Ant Group is increasingly utilizing Chinese-manufactured semiconductors to train its artificial intelligence (AI) models. This shift aims to cut costs and reduce reliance on US technology, which has faced restrictions. Sources indicate that the Alibaba-owned company has been using chips from domestic suppliers, including those connected to Alibaba itself and Huawei Technologies, to implement the Mixture of Experts (MoE) method for developing large language models. The results achieved with these local chips reportedly match those produced using Nvidia’s H800 chips.
Although Ant still employs Nvidia chips for some projects, it is progressively opting for alternatives from AMD and Chinese manufacturers for its newest models. This development marks Ant’s deepening role in the competitive AI landscape between Chinese and American tech companies. With the growing need for affordable model training solutions, Ant’s experimentation with domestic hardware highlights a broader initiative among Chinese firms to navigate export restrictions hampering access to advanced chips like the Nvidia H800. According to a research paper published by Ant, some of its models even outperformed those created by Meta, although these claims have not been independently verified.

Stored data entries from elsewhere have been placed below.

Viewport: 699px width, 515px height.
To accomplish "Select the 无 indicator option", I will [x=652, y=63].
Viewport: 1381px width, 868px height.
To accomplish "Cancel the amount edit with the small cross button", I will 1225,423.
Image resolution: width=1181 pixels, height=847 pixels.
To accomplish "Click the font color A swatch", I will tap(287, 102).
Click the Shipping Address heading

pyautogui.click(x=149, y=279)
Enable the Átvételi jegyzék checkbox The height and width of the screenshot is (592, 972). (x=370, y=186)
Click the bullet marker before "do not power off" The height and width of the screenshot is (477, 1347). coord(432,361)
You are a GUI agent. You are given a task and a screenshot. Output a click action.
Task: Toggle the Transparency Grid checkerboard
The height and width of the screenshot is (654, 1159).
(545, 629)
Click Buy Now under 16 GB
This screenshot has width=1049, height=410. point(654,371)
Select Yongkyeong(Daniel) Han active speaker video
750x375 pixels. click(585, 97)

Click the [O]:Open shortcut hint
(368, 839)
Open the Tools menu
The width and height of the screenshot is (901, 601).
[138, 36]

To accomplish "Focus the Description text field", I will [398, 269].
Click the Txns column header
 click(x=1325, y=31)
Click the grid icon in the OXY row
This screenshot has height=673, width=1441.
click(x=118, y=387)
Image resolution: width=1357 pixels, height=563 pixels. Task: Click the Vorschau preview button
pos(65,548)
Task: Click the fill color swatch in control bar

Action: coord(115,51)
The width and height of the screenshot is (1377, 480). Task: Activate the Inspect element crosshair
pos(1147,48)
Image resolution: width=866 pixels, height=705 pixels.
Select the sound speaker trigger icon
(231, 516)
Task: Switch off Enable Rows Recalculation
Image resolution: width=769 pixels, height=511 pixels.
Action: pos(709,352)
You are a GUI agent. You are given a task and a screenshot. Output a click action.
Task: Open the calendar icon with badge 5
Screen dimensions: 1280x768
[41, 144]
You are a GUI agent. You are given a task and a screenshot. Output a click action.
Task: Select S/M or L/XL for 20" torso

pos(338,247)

MoE models have gained attention due to their ability to allocate tasks into smaller data segments, making the modeling process more efficient. The technique, used by companies like Google and the startup DeepSeek, enables distinct specialists to manage individual components of a task. Ant Group has optimized its training methods to significantly reduce costs; training one trillion data tokens traditionally required about 6.35 million yuan but was reduced to approximately 5.1 million yuan using more affordable chips. Ant intends to apply its models, named Ling-Plus and Ling-Lite, to various sectors, including healthcare and finance, after acquiring the Chinese online medical platform Haodf.com.
Nonetheless, the complexities of training AI models remain, as minor changes in hardware or model design can lead to performance instability. Despite these challenges, Ant has made its models open source, with Ling-Lite featuring 16.8 billion parameters and Ling-Plus 290 billion parameters, showcasing significant technical advancements amid ongoing competition in the AI field.